After more than 10 years of research, and sequencing millions of reads, we were finally able to uncover secrets of the chloroplast genome of Cladophorales green algae. In stark contrast to other algae, little was known about the gene content and structure of the chloroplast genome in this ecologically important group of marine and freshwater green algae. Most previous attempts to amplify common chloroplast genes have failed, and an atypical plastid genome has been suggested by the presence of abundant plasmid-like DNA in the chloroplasts of several species. Pioneering work of John La Claire and colleagues in the 1990-ies revealed that these structures are single-stranded DNA molecules of 1.5-3.0 kb that fold in a hairpin configuration, and contain putatively transcribed sequences with similarity to chloroplast genes.

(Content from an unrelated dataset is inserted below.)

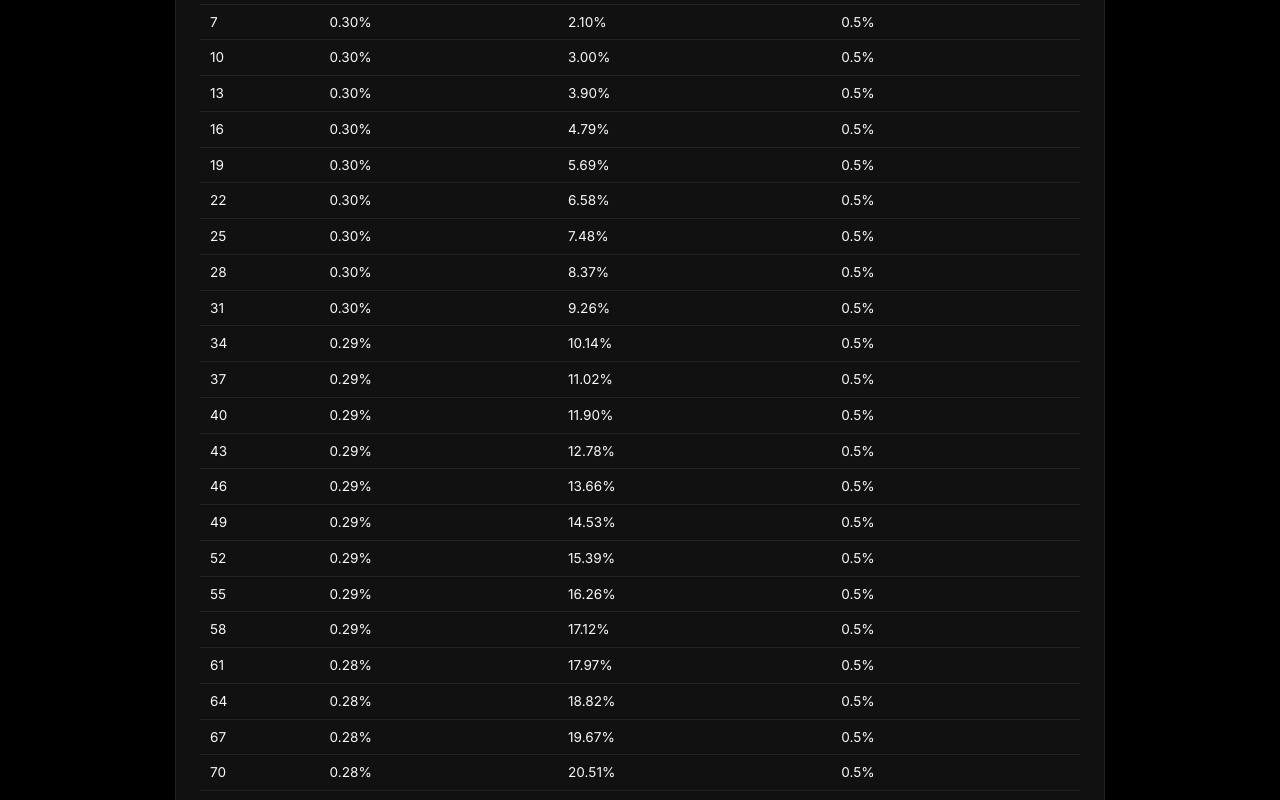Select the 3.90% cell in row 13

In a recent study, we describe intriguing features of the plastid genome of Cladophorales. Through the integration of different DNA sequencing methods, combined with RNA sequencing, we found that chloroplast protein-coding genes are highly expressed and encoded on 1-7 kb linear single-stranded DNA molecules. Due to the wide-spread presence of inverted repeats, these molecules fold into a hairpin configuration. The chloroplast genes are highly divergent from their corresponding orthologs, and display an alternative genetic code. The origin of this highly deviant chloroplast genome likely occurred before the emergence of the Cladophorales, and coincided with an elevated transfer of chloroplast genes to the nucleus. A chloroplast genome that is composed only of linear DNA molecules is unprecedented among eukaryotes and highlights unexpected variation in plastid genome architecture.
Del Cortona A, Leliaert F, Bogaert KA, Turmel M, Boedeker C, Janouškovec J, Lopez-Bautista JM, Verbruggen H, Vandepoele K, De Clerck O. 2017. The plastid genome in Cladophorales green algae is encoded by hairpin chromosomes. Current Biology 24:3771–3782 doi:10.1016/j.cub.2017.11.004.
Smith DR. 2017. Evolution: In Chloroplast Genomes, Anything Goes. Current Biology 27:R1305-R1307 doi:10.1016/j.cub.2017.10.049.